═══ EXTRACT ═══

Ref Struct Parameters
Regular Arg<T> matchers cannot be used with ref struct types like ReadOnlySpan<T> or Span<T> because ref structs cannot be generic type arguments. On .NET 9+, TUnit.Mocks provides RefStructArg<T> which uses the allows ref struct anti-constraint to make these parameters visible in the setup and verification API.
RefStructArg<T> requires .NET 9 or later. On older target frameworks, ref struct parameters are excluded from the setup/verify API and all calls match regardless of the ref struct argument value.
Matching Any Value
Currently, RefStructArg<T>.Any is the only supported matcher — it matches any value passed for that parameter:
public interface IBufferProcessor
{
void Process(ReadOnlySpan<byte> data);
int Parse(ReadOnlySpan<char> text);
}
var mock = IBufferProcessor.Mock();
// Setup — ref struct param is visible in the API
mock.Process(RefStructArg<ReadOnlySpan<byte>>.Any).Callback(() => Console.WriteLine("called"));
mock.Parse(RefStructArg<ReadOnlySpan<char>>.Any).Returns(42);
// Verification
mock.Process(RefStructArg<ReadOnlySpan<byte>>.Any).WasCalled(Times.Once);
Mixed Parameters
When a method has both regular and ref struct parameters, use Arg<T> for the regular ones and RefStructArg<T> for the ref struct ones. Argument matching works on the regular parameters while the ref struct parameter matches any value:
public interface IMixedProcessor
{
int Compute(int id, ReadOnlySpan<byte> data);
}
var mock = IMixedProcessor.Mock();
// Match on 'id', accept any span value
mock.Compute(1, RefStructArg<ReadOnlySpan<byte>>.Any).Returns(100);
mock.Compute(2, RefStructArg<ReadOnlySpan<byte>>.Any).Returns(200);
var result = mock.Object.Compute(1, new byte[] { 0xFF }); // returns 100
Limitations
- Only
.Anymatching — exact value and predicate matching are not supported because ref struct values cannot be stored on the heap - No argument capture —
RefStructArg<T>does not support.Valuesor.LatestlikeArg<T>does - Not available in typed callbacks — ref struct parameters are excluded from the typed
Callback/Returns/Throwsdelegate overloads (use theAction<object?[]>overload instead)

═══ DATA SHOWN ═══

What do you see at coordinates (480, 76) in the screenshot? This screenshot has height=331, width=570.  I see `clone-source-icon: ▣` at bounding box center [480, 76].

═══

→ WHAT IS NEEDED:
Pick up the ref struct parameters documentation after its last line and continue it.

→ OUTPUT FOR THIS EXERCISE:
Custom Matchers
Implement IArgumentMatcher<T> for reusable matching logic:
public class StringLengthMatcher : IArgumentMatcher<string>
{
private readonly int _min;
private readonly int _max;
public StringLengthMatcher(int min, int max)
{
_min = min;
_max = max;
}
public bool Matches(string? value)
=> value is not null && value.Length >= _min && value.Length <= _max;
public bool Matches(object? value)
=> Matches(value as string);
public string Describe()
=> $"string with length between {_min} and {_max}";
}
// Usage
mock.Greet(Matches(new StringLengthMatcher(3, 50)))
.Returns("Valid name");
The Describe() method is used in verification failure messages to explain what was expected.